Terjerat Hutang, Jeffrey Berniat Bunuh Diri

Family / 17 January 2011

Kalangan Sendiri

Terjerat Hutang, Jeffrey Berniat Bunuh Diri

Puji Astuti Official Writer
9915

Nama saya Jeffrey Amin, keluarga saya sangat miskin. Waktu kecil, saya ingat sekali kami makan sehari hanya satu kali. Itupun terkadang saya masih harus berebut dengan adik saya. Kalau panen singkong, saya harus pikul dari kebun ke pasar, kurang lebih harus jalan kaki sejauh sepuluh kilo meter. Saya bertekad untuk keluar dari kemiskinan itu, untuk itu pada tahun 73 saya berangkat ke Jakarta.

Saya memulai dari berjualan kue, dan berkat bantuan seorang teman kemudian merintis usaha spare part kendaraan. Saya bekerja dengan kekuatan saya, dengan kehebatan saya, tipu sana tipu sini, dan akhirnya saya bisa menjadi kaya. Kaya mendadak.

CUPLIKAN DATA ->
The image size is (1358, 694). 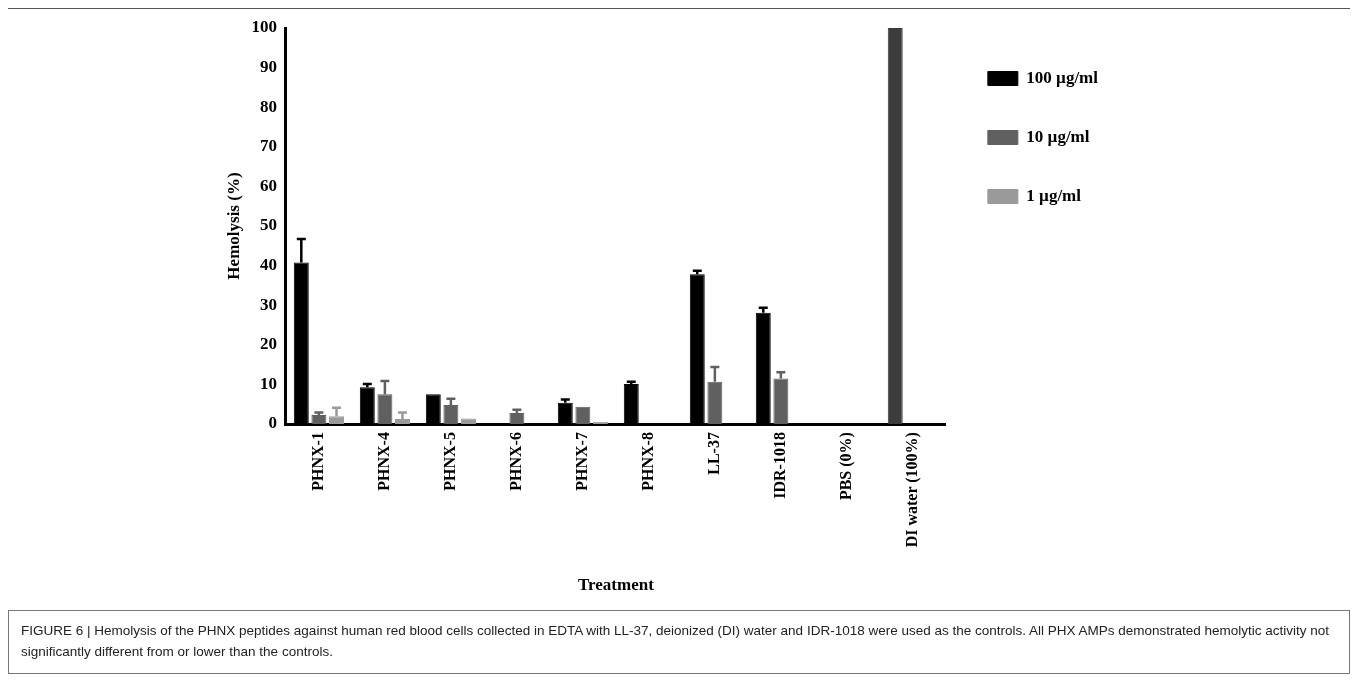 I want to click on x-tick-label: PHNX-5, so click(x=450, y=462).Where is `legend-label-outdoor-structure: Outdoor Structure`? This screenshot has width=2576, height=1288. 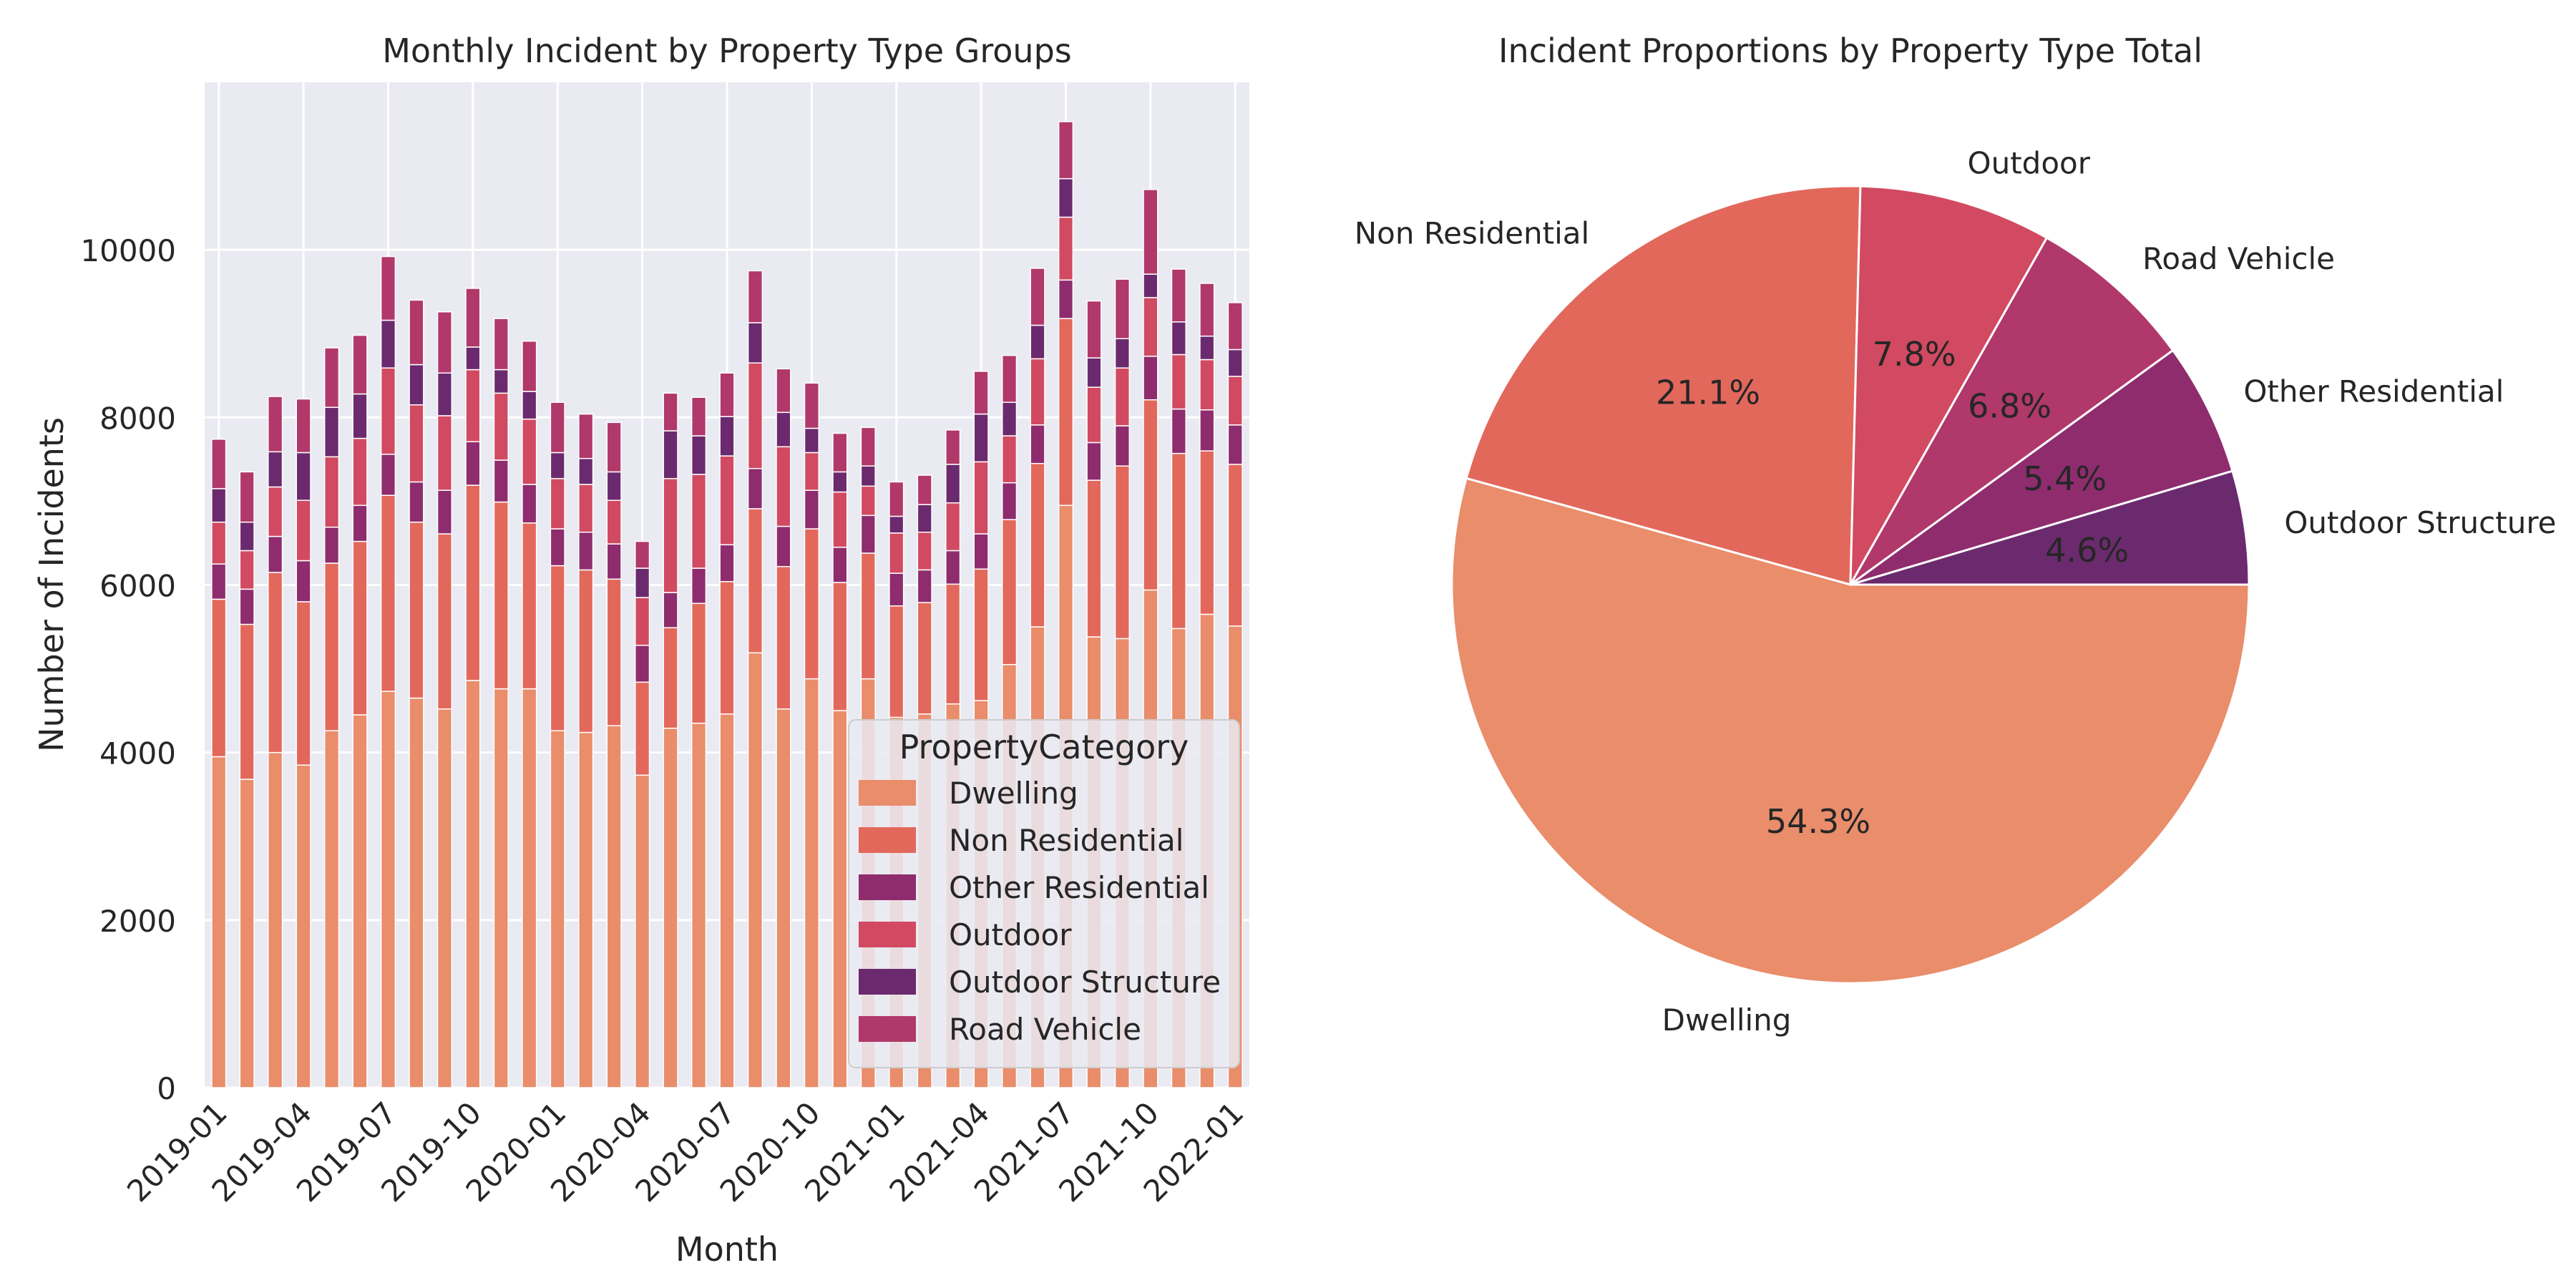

TUGAS YANG DIKERJAKAN ->
• a. Terjemahkan ke dalam bahasa Inggris kalimat dari kisah Jeffrey Amin berikut: "Saya bertekad untuk keluar dari kemiskinan itu, untuk itu pada tahun 73 saya berangkat ke Jakarta."
• b. Jawab pertanyaan berikut berdasarkan kisah Jeffrey Amin:
(i) Berapa kali sehari keluarga Jeffrey makan ketika ia kecil?
(ii) Kurang lebih sejauh apa ia berjalan kaki memikul singkong dari kebun ke pasar?
(iii) Usaha apa yang ia rintis berkat bantuan seorang teman?
• c. Kutip dari kisah Jeffrey Amin bagian yang dimulai pada kata-kata "Nama saya Jeffrey" dan berakhir setelah "berangkat ke Jakarta.".
Gunakan kisah Jeffrey Amin di atas sebagai satu-satunya sumber.

JAWABAN PER TUGAS ->
• a. I was determined to get out of that poverty, and so in '73 I left for Jakarta.

• b.
(i) Hanya satu kali.
(ii) Kurang lebih sepuluh kilometer.
(iii) Usaha spare part kendaraan.

• c.
Nama saya Jeffrey Amin, keluarga saya sangat miskin. Waktu kecil, saya ingat sekali kami makan sehari hanya satu kali. Itupun terkadang saya masih harus berebut dengan adik saya. Kalau panen singkong, saya harus pikul dari kebun ke pasar, kurang lebih harus jalan kaki sejauh sepuluh kilo meter. Saya bertekad untuk keluar dari kemiskinan itu, untuk itu pada tahun 73 saya berangkat ke Jakarta.